SEPULUH

105 7 0
                                        

"Ah maaf, aku baru sekali ini mengatakan ini pada orang lain, itu pun padamu yang baru beberapa jam ku kenal. Namun entah kenapa aku ingin mengatakannya padamu. Sudah beberapa bulan ini ku pendam sendiri." Bang Arka lirih berkata, sambil ujung jarinya mengusap sisa air matanya. Matanya masih tertutup dan wajahnya masih menatap ke luar jendela.

Aku menatap Bang Arka dalam. Menyelami rasa sakit yang dirasakan. Ternyata aku tak sendiri. Ada Bang Arka yang juga tersakiti. Ya, tak selamanya seorang lelaki itu menjadi pelaku. Dia pun hanya manusia biasa yang bisa terluka. Dan tak selamanya seorang wanita itu korban, dia juga bisa menjadi pelaku yang menggoreskan luka. Ini pelajaran penting yang aku dapat dari Bang Arka.

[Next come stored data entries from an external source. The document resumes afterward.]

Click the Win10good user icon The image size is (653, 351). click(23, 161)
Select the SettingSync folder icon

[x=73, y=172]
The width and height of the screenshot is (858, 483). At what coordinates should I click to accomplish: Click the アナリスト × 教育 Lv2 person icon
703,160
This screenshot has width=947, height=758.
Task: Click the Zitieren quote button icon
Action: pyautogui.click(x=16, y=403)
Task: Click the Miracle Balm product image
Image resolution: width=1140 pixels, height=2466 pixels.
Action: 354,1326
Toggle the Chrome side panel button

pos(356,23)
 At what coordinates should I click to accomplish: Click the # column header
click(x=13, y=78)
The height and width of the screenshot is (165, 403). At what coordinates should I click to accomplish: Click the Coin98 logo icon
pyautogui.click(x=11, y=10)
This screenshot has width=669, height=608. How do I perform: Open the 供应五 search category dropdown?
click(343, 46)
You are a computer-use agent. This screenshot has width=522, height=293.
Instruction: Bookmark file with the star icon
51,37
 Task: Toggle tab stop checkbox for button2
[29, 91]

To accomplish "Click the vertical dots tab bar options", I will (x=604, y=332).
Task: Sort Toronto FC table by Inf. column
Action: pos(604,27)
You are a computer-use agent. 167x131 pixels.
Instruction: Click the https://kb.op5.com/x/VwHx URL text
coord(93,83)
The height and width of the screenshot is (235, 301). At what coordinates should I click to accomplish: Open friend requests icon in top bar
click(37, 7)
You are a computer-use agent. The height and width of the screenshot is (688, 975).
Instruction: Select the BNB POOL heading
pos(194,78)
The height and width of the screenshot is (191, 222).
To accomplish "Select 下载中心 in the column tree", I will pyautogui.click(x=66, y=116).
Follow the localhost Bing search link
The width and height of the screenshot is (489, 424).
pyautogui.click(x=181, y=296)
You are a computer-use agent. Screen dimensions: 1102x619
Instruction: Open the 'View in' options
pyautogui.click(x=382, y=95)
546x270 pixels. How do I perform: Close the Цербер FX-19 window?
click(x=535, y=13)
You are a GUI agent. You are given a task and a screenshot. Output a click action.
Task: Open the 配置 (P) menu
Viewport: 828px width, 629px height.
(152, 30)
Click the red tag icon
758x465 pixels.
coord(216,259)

"Bang, sabar ya Bang. Aku tak tau cara menghiburmu Bang, tapi aku akan ada di sini menemanimu." Aku menyentuh bahu Bang Arka. Berharap dia mendapat penghiburan dariku.

Tunggu, tapi apa yang aku katakan? Menemaninya? Oh Mulut, tolong dikondisikan dirimu kalau mau berucap!

Bang Arka menoleh padaku dan tersenyum.

"Jangan mengatakan sesuatu yang akan kamu sesali. Aku yakin, kamu barusan menyesal kan sudah berkata seperti itu padaku? Jika aku berharap kamu temani terus gimana?" Ujar Bang Arka sambil tersenyum menggodaku.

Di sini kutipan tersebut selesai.